Passage for review:
********

The executive summary and introduction to a whitepaper is from ICF International and written by Judah Rose, Shanthi Muthiah, Frank Brock, John Karp, and Trisagni Sakya
For the second time in just over three years, a major weather event (the so-called polar vortex) has generated significant profits for generators, particularly in the eastern and southern United States. Wholesale power price increases were caused by many factors, notably high and fluctuating delivered natural gas pricing, generation supply shortages, and differing market structures. Changing weather patterns will accelerate the number and size of these opportunities for investors who understand the relationships among these factors.
These weather patterns are also revealing potential reliability risks to the current grid. To the outside observer, the grid performed adequately during the polar vortex. But a more detailed look shows that grid reliability is a growing problem in many areas. Resource levels and mix, market structure and seasonal resource participation are creating inadvertent consequences that may undermine grid reliability. The shortages highlight the need for a forensic review of the regulatory structures to ensure reliable power grids and appropriate price signals and the potential need for new reliability-driven investments.

********

Work order 1:
Copy out the entire summary on power prices and grid reliability word for word.
The energy passage and the listing come from separate, unrelated sources.

Record set:
********

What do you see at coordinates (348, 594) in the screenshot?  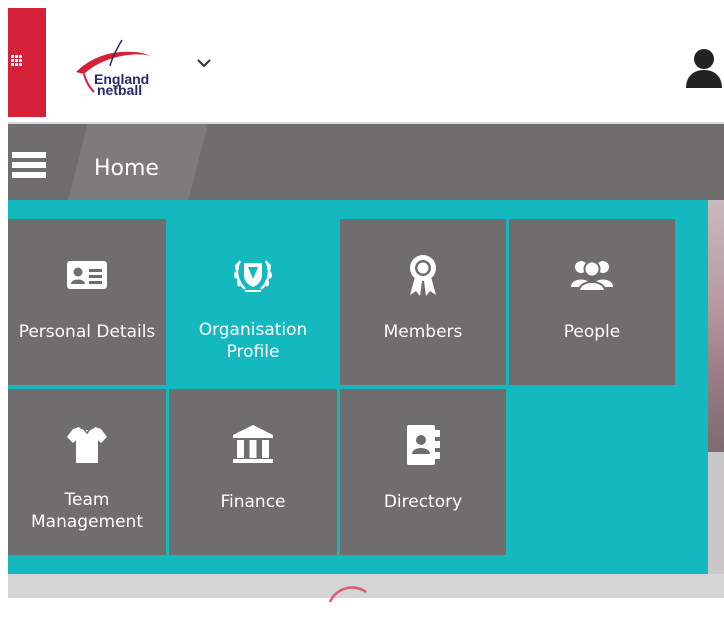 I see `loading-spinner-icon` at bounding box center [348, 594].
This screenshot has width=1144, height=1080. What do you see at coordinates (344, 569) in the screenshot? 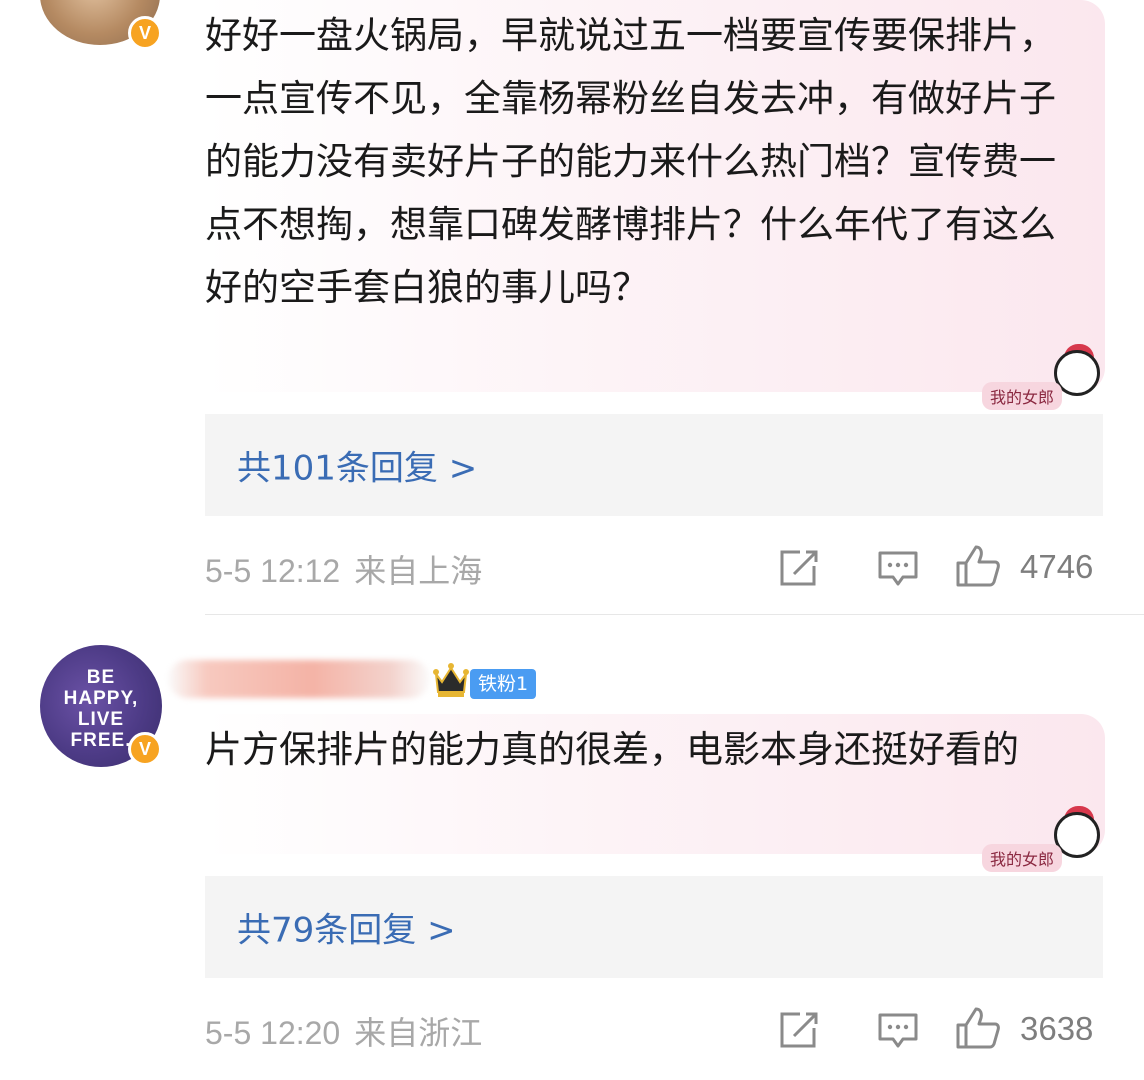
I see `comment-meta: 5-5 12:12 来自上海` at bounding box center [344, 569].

********

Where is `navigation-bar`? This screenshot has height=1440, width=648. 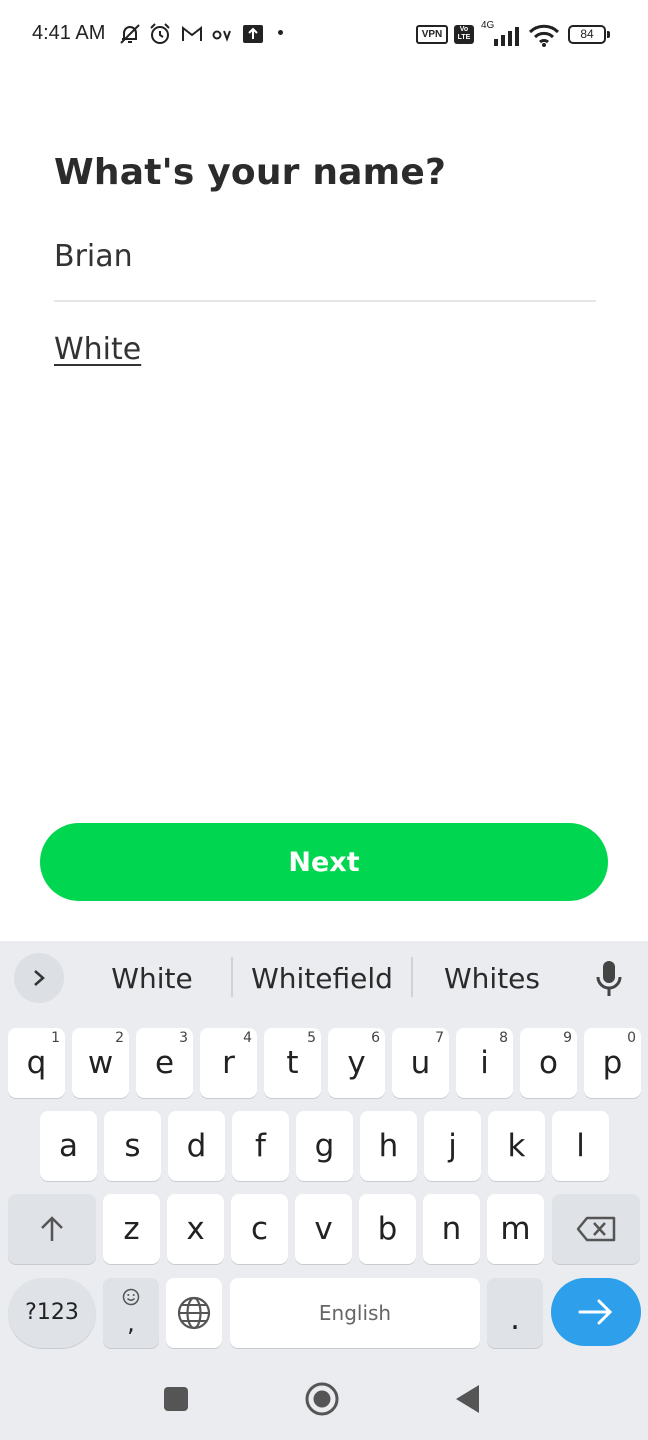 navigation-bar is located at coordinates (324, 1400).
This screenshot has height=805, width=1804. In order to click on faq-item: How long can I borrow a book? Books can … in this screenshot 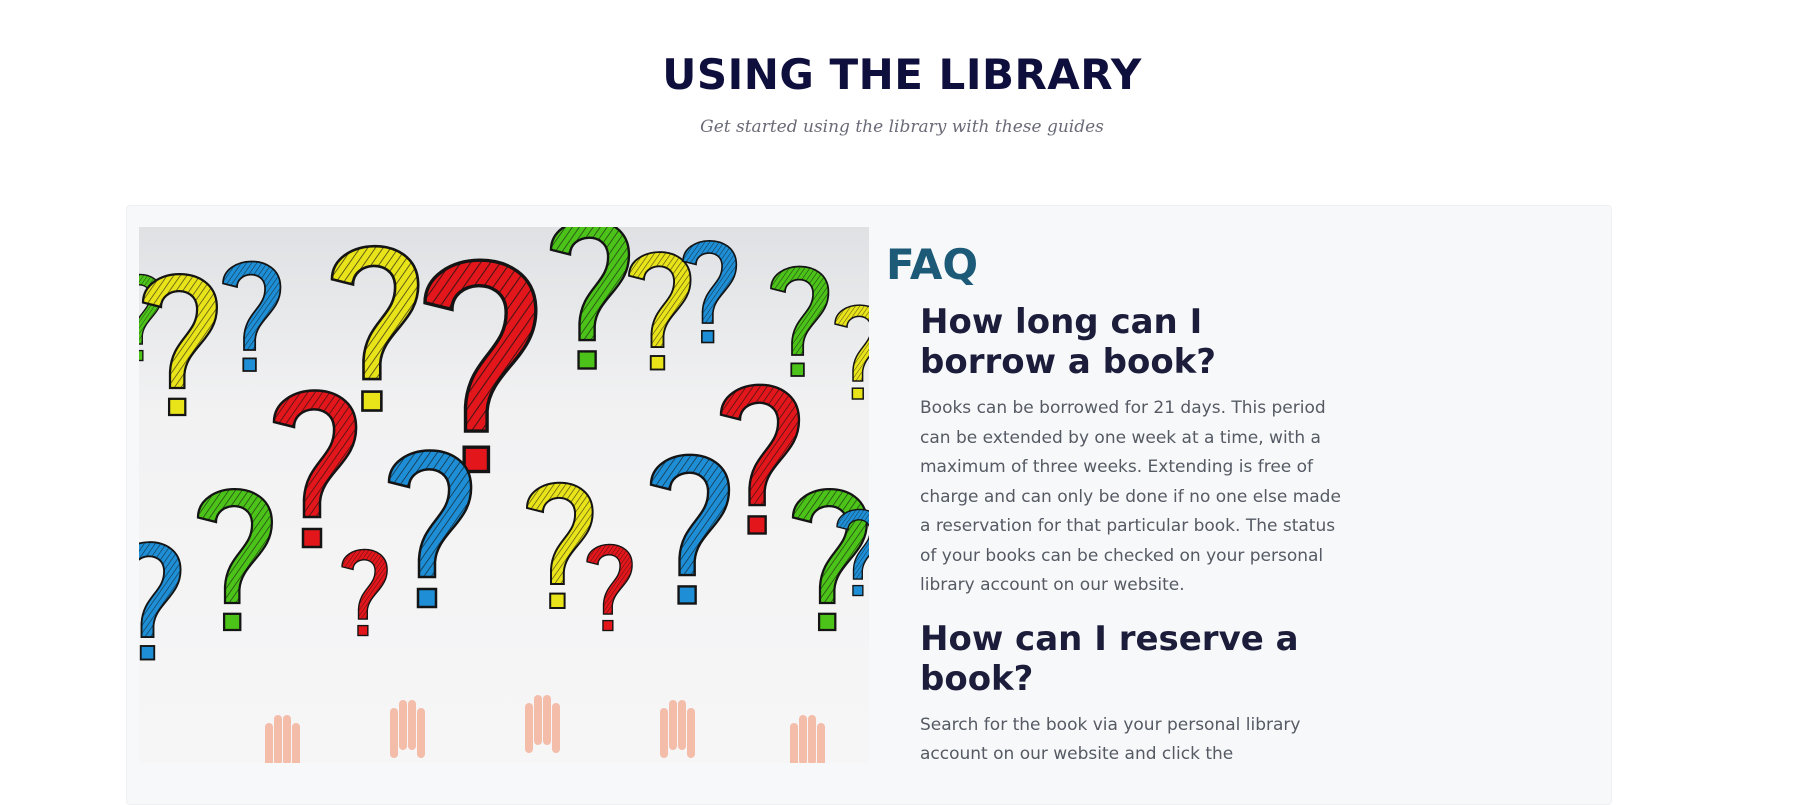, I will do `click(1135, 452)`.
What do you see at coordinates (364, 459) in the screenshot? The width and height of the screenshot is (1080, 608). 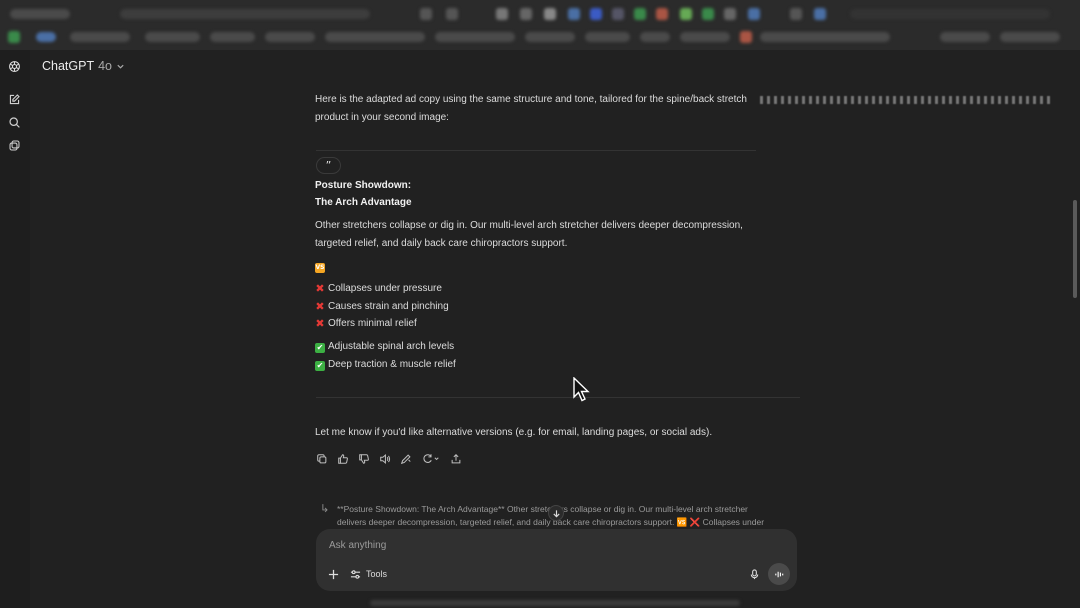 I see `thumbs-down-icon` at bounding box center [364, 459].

********

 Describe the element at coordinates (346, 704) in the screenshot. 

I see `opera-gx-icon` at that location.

********

Work order 2:
In the listing, rewrite the stretch from the line containing "Describe the element" through the line containing "at that location.", swapping "Describe" for "Identify" and leaving everything else unchanged. Return only those lines.

Answer box 1:
The executive summary and introduction to a whitepaper is from ICF International and written by Judah Rose, Shanthi Muthiah, Frank Brock, John Karp, and Trisagni Sakya
For the second time in just over three years, a major weather event (the so-called polar vortex) has generated significant profits for generators, particularly in the eastern and southern United States. Wholesale power price increases were caused by many factors, notably high and fluctuating delivered natural gas pricing, generation supply shortages, and differing market structures. Changing weather patterns will accelerate the number and size of these opportunities for investors who understand the relationships among these factors.
These weather patterns are also revealing potential reliability risks to the current grid. To the outside observer, the grid performed adequately during the polar vortex. But a more detailed look shows that grid reliability is a growing problem in many areas. Resource levels and mix, market structure and seasonal resource participation are creating inadvertent consequences that may undermine grid reliability. The shortages highlight the need for a forensic review of the regulatory structures to ensure reliable power grids and appropriate price signals and the potential need for new reliability-driven investments.

Answer box 2:
 Identify the element at coordinates (346, 704) in the screenshot. 

I see `opera-gx-icon` at that location.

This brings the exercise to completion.